Input data —
....
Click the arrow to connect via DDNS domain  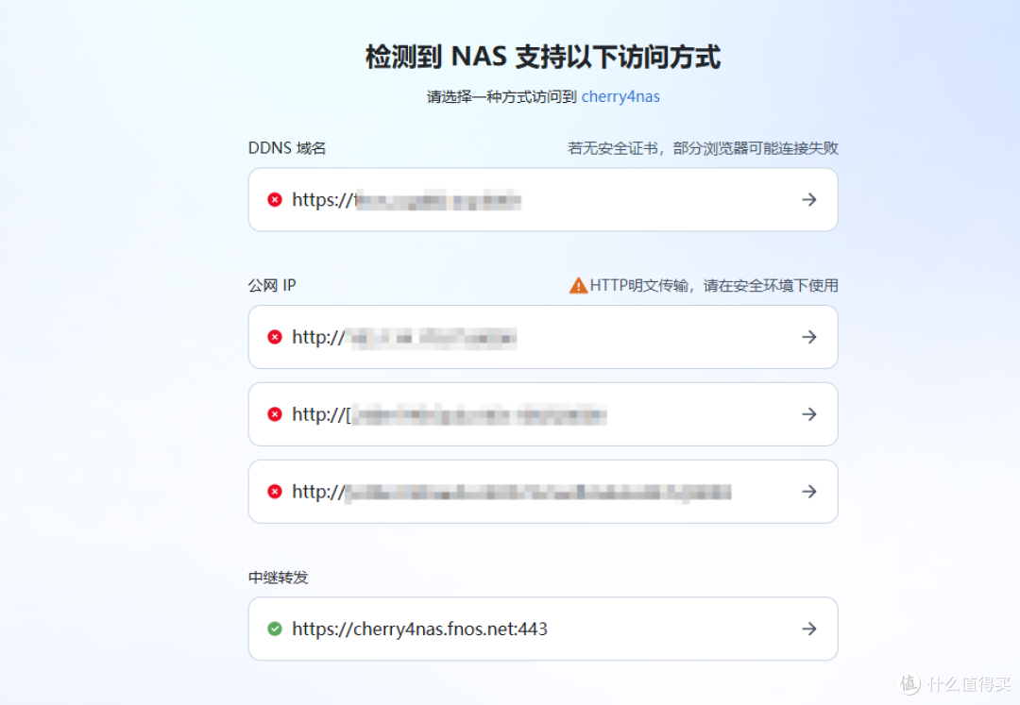pos(809,199)
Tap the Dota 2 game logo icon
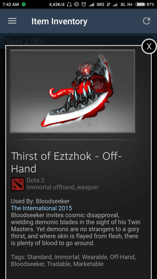 point(18,184)
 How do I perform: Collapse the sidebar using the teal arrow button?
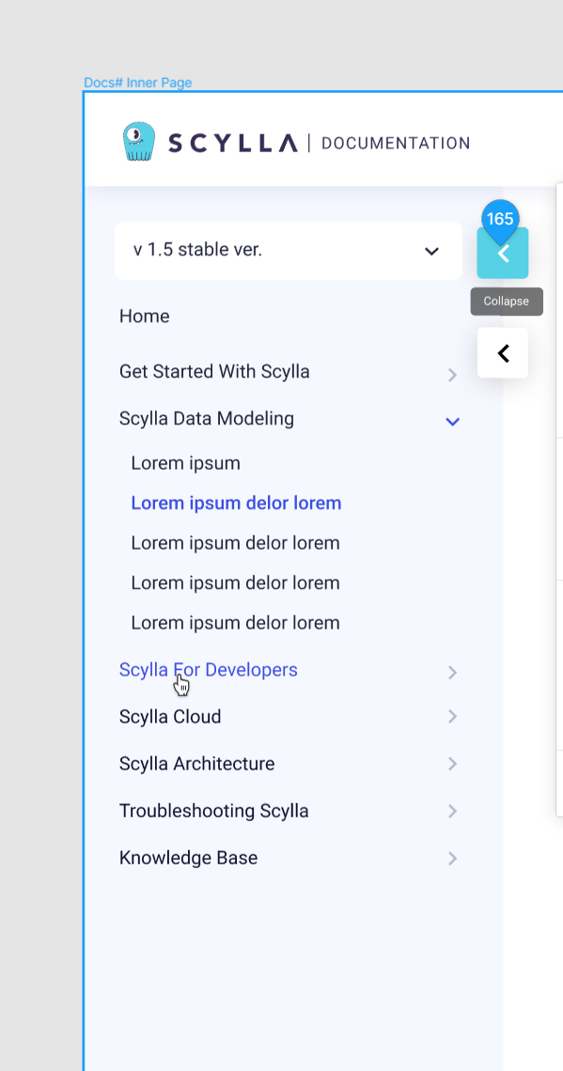502,254
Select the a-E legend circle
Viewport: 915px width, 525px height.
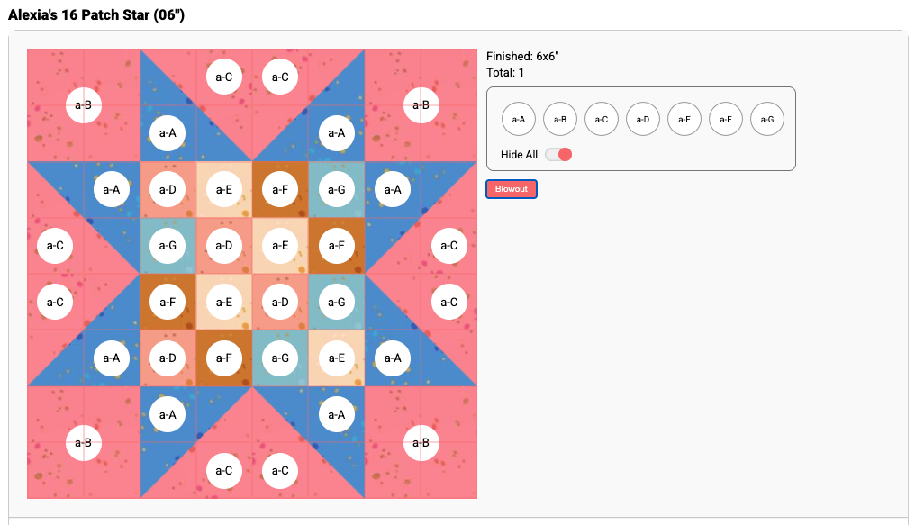point(684,119)
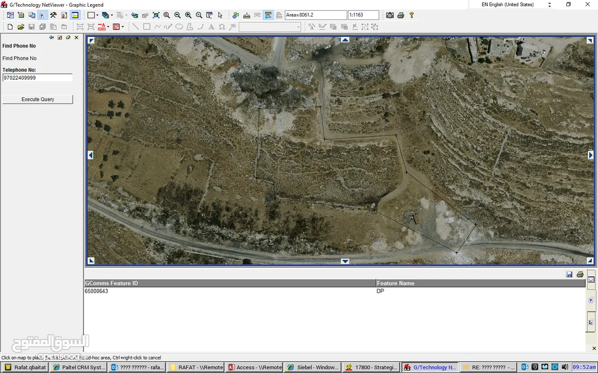Switch to Paltel CRM System taskbar item
This screenshot has height=373, width=598.
pos(79,367)
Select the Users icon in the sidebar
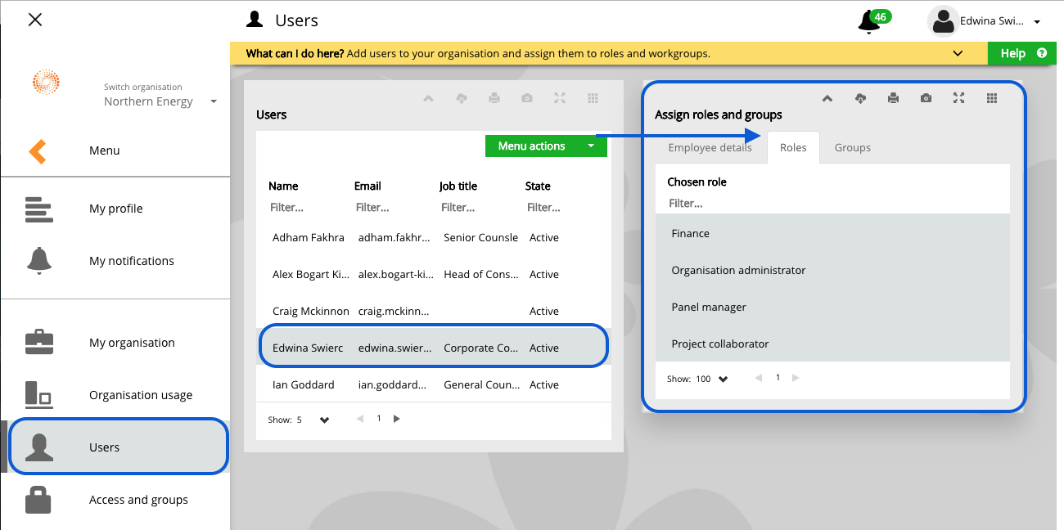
....
Set problem —
Repeat word for word the lines from the one containing "Tap the Dota 2 game logo icon" through the end of the entries, both ends included, and leave the pictures out.

In response —
Tap the Dota 2 game logo icon
 point(18,184)
 How do I perform: Collapse the sidebar using the teal arrow button?
502,254
Select the a-E legend circle
Viewport: 915px width, 525px height.
point(684,119)
Switch to Paltel CRM System taskbar item
This screenshot has height=373, width=598.
pos(79,367)
Select the Users icon in the sidebar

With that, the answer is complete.